Apart from that there is a backwards-compatible way of using longer paths, which is prefixing with \\?\. Since MAX_PATH is a hard-coded constant there can only be an opt-in way of dealing with the problem. Sadly many application or framework developers these days still don't opt in.

It also creates the problem that if Application A can create such paths and Application B cannot read them, you'll be annoyed too. And Application A might just disable long path support to mitigate the problem, leaving the whole state as it is.


> The only time I've ever seen this limitation being complained about, it's by people who've had problems with npm.

Recently that is where you'll have heard about it a lot, but people have been hitting the problem for years.
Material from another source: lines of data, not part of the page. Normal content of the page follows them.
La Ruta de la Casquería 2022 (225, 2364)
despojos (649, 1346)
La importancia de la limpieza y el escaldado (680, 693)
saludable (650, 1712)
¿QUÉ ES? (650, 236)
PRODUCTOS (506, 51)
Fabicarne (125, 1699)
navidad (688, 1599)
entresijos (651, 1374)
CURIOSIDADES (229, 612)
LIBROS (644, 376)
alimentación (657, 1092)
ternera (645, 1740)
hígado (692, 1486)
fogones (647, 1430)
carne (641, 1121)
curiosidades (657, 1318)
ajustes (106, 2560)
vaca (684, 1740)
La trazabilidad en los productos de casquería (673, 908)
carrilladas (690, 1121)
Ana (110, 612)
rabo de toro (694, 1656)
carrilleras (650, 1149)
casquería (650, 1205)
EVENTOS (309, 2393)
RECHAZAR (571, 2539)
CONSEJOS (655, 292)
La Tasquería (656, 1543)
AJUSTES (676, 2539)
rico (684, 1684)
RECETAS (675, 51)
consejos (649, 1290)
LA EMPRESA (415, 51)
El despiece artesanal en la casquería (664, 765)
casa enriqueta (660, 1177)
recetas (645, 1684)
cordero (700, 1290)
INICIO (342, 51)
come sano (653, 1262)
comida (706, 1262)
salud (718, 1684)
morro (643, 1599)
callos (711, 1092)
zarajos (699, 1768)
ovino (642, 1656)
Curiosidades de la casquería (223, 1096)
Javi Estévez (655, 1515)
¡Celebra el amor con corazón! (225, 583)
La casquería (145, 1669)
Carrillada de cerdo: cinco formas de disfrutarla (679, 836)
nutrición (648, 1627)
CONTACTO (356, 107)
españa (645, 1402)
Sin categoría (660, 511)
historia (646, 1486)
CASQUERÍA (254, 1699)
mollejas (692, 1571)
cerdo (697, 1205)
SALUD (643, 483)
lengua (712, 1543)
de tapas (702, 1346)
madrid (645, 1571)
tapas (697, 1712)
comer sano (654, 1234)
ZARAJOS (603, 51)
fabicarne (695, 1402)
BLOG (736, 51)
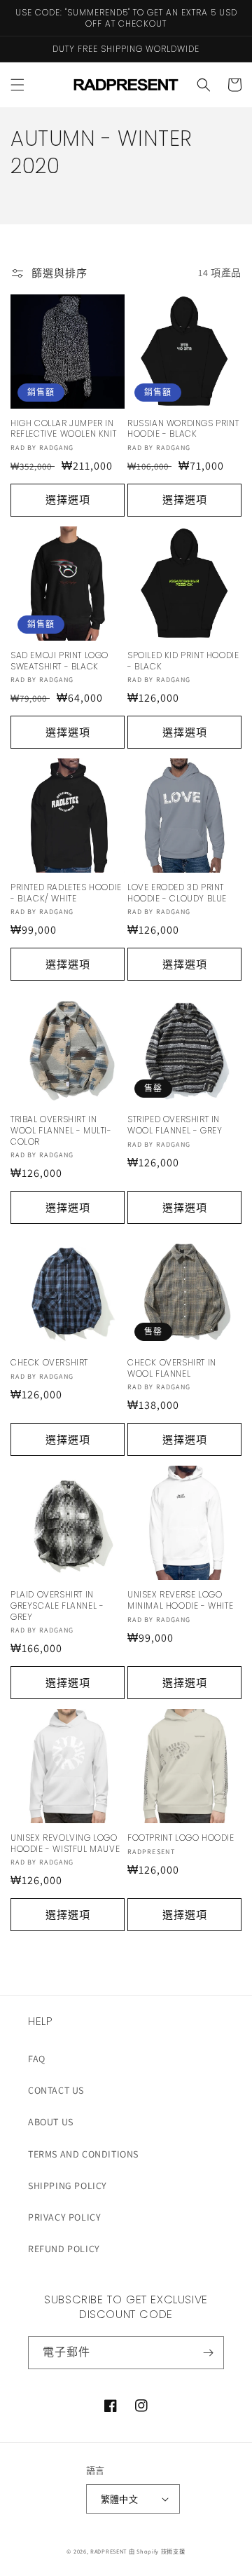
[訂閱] (207, 2352)
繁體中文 (120, 2499)
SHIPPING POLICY (67, 2185)
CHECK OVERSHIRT (49, 1362)
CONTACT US (56, 2090)
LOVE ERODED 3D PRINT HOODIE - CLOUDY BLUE (177, 893)
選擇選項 (68, 499)
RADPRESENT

I've hit it in a couple of distinct contexts in my time.

You hardly hear about it generally because people moan a bit then work around it so the problem goes away until next time, and sometimes people don't even moan about it because it is such an old problem they just think "oh, that again, better make my directory/file names and/or paths a bit shorter" and get on with their day.

The difference between this and with npm over recent times (causing the greater noise around the issue) is that twofold:

* linux/similar people hitting the problem in the wild for the first time (they've probably heard about it, but never had to deal with it) because their code is getting used on Windows which was much more a rare occurrence for them in the past, and being incredulous that such a problem exists in this decade

* Windows people wanting to use node and similar cool new tech on their preferred and/or mandated platform but hitting issues due to this problem in their environment (and in some cases being incredulous that someone wouldn't consider the implications of the limitation it in their design)


> I guess the main thing is that it's one of those 'who cares' problems. The only time I've ever seen this limitation being complained about, it's by people who've had problems with npm.

If you work on the sysadmin side of things, this comes up almost every time with directories on network shares. Explorer, cmd and PowerShell can't handle them and you need to resort to using robocopy or 3rd party tools like FastCopy. To delete stuff you often have to resort to hacks like robocopy mirroring an empty directory into the path before deleting it.